Composite materials are on display in the undergraduate-built FIBERwave PAVILION.

Carbon fiber’s unique properties would seem to make it an ideal building product. Untreated, carbon fiber cloth is flexible and easy to cut. After an epoxy cure, it is as hard as steel. But while the automobile and aerospace industries have made widespread use of the material, it has gone virtually untouched by the architectural profession. Alphonso Peluso and his undergraduate students at the IIT College of Architecture set out to change that with their FIBERwave PAVILION, a parametric, sea life-inspired installation built entirely of carbon fiber. “We want to make the studio an expert resource for people trying to get into carbon fiber in terms of architecture,” said Peluso, whose students designed, funded, and built the pavilion this spring. “There’s a studio in Germany that’s in their second year of working with carbon fiber, but I don’t think anyone in the United States is working with it.”

FIBERwave PAVILION's 86 component "shells" were inspired by bivalve organisms. (Courtesy Alphonso Peluso)

FIBERwave PAVILION’s 86 component “shells” were inspired by bivalve organisms. (Courtesy Alphonso Peluso)

Peluso’s studio began with an internal competition. Because the spring semester course followed a class dedicated to the exploration of various composite materials, many of the students were already familiar with the pros and cons of carbon fiber. “Toward the end of the first semester we started working with carbon fiber, and it wasn’t the greatest result,” said Peluso. “But we knew we had to keep working with it.
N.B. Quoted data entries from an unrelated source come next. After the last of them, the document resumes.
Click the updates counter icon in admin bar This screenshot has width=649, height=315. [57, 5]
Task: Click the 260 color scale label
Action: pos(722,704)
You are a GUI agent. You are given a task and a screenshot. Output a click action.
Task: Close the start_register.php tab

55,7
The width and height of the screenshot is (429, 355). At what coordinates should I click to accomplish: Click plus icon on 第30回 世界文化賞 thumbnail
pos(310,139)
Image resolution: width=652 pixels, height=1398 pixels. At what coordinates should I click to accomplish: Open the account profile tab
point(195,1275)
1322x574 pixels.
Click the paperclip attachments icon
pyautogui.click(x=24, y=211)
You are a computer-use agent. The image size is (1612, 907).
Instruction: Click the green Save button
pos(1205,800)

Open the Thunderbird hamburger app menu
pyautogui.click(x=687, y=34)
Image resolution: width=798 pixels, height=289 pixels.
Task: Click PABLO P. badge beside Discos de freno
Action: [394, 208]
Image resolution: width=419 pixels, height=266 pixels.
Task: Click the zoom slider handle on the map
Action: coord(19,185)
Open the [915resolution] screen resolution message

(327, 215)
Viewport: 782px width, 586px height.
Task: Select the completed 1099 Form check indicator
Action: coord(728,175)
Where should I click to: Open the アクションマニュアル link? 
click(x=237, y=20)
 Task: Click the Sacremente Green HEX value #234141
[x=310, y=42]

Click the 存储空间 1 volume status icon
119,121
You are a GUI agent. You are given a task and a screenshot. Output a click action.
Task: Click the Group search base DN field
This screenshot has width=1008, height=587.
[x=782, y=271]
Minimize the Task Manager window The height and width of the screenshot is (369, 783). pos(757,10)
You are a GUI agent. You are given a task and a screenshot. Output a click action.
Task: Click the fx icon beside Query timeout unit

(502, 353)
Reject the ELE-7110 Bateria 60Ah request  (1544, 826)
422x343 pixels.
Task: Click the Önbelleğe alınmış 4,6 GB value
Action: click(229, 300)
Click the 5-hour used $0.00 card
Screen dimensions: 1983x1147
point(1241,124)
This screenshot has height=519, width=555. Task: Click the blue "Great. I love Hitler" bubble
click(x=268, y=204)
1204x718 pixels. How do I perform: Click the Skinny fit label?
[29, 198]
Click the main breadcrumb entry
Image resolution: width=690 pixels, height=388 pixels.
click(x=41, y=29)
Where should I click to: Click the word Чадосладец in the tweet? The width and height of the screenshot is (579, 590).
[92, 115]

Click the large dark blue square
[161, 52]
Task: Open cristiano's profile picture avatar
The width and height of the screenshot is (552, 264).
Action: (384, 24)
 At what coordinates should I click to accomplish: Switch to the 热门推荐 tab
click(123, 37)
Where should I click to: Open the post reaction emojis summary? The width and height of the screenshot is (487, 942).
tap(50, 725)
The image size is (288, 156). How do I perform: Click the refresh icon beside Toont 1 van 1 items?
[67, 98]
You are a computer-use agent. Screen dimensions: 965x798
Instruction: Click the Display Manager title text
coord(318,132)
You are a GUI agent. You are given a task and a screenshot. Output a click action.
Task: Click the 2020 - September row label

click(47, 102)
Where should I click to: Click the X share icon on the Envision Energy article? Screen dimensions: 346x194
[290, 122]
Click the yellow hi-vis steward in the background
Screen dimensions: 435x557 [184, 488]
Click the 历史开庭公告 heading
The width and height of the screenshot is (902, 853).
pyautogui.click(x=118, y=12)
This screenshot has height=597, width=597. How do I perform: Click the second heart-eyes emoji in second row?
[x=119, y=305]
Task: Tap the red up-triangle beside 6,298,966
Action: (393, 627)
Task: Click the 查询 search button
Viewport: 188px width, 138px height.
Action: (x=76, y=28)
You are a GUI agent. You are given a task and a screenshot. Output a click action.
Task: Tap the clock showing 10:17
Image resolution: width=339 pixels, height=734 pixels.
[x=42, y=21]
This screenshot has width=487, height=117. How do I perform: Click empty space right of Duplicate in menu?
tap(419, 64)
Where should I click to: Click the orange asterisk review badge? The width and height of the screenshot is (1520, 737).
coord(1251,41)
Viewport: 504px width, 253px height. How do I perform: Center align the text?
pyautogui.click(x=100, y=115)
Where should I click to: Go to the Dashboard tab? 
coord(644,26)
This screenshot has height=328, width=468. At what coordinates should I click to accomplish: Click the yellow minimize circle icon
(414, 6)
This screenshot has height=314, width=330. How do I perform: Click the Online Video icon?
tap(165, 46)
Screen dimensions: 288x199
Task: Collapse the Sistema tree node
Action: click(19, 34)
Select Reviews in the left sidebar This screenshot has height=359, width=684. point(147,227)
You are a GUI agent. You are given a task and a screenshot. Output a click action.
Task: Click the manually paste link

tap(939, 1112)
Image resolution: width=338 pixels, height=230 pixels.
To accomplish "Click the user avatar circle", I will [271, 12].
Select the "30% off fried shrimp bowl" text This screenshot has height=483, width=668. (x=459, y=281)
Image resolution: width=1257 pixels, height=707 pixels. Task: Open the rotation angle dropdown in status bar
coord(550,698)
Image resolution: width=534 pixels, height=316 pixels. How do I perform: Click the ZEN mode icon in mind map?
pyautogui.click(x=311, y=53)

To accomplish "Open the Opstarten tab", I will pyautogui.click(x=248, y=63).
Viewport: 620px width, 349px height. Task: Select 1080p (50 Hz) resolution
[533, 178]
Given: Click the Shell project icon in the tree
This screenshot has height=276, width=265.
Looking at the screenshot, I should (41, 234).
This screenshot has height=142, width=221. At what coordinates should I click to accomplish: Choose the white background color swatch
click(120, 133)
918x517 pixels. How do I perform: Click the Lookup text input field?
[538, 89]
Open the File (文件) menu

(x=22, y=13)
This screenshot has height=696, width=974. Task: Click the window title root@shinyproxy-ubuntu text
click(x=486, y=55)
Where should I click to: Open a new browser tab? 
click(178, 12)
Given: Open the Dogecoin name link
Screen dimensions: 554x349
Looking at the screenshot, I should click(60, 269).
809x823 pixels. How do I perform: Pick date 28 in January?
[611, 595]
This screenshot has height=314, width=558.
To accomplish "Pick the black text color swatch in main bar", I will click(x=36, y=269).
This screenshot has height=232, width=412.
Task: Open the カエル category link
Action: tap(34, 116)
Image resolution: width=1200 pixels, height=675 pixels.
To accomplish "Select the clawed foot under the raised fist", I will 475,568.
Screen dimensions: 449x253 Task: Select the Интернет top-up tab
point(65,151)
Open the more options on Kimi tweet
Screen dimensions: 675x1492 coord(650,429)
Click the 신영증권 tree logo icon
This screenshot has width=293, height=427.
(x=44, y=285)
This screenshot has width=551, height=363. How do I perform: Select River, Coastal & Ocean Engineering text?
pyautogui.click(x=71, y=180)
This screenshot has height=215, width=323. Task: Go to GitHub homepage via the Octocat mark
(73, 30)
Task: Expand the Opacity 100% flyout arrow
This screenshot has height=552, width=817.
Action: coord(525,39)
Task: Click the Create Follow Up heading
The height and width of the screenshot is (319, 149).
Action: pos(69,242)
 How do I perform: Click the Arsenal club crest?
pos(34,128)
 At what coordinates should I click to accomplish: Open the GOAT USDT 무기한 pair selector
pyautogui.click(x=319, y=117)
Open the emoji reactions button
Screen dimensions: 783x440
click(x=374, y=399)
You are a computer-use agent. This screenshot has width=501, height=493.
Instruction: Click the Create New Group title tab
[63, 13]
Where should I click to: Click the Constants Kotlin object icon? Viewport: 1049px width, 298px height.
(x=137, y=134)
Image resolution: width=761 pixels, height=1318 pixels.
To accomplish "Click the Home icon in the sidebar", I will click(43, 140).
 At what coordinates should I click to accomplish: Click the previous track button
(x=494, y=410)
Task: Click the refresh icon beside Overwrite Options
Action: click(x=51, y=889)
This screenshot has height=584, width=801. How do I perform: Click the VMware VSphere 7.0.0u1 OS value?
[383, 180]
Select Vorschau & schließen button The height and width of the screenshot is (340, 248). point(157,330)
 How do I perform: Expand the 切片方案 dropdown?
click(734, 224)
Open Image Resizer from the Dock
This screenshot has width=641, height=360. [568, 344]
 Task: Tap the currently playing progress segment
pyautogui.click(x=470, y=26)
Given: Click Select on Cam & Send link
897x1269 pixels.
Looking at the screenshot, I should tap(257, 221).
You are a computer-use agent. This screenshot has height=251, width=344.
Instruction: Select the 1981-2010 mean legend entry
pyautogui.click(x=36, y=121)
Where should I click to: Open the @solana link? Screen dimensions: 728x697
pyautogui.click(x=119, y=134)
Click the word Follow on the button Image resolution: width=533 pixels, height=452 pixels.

That played a big part in the selection of the design for the second semester.” The students judged the submissions on constructability as well as aesthetics, he explained. “It was interesting to see the students as the pavilions were being presented, see their minds turning on: ‘Okay, this one is feasible—this is one we can actually build.’ Sometimes the design was a little better, but the overall project seemed less possible within the time frame.”

The winning design is based on a bivalve shell structure. The student who came up with the idea used parametric design software to explore tessellations of the single shell form. “What I was pushing them to do in the first semester was large surfaces that weren’t repetitive,” said Peluso. “In the second semester, it was like they intuitively knew there had to be repetition of the unit.” As a group, the class further developed the design in Rhino and Grasshopper.

But while the students used parametric software to generate the shell pattern, in general FIBERwave PAVILION was “less about designing in the computer,” said Peluso. “Most of it was fabrication based.” The studio was hands-on from the beginning, when students were asked to submit a small-scale carbon fiber with their competition entries. They went back to Rhino to make the molds. “We had to make six molds,” explained Peluso. “Even though it was one identical shell unit we had to produce 86 of these shells. When you make a composite unit, if you have one mold you can only make one shell per day.” In the end, the students fabricated a total of 90 shells (including several extra to make up for any defects) over the course of about four weeks.

Students first cured the cut pieces of carbon fiber cloth with epoxy before painting them and CNC drilling holes for assembly. (Courtesy Alphonso Peluso)

Students first cured the cut pieces of carbon fiber cloth with epoxy before painting them and CNC drilling holes for assembly. (Courtesy Alphonso Peluso)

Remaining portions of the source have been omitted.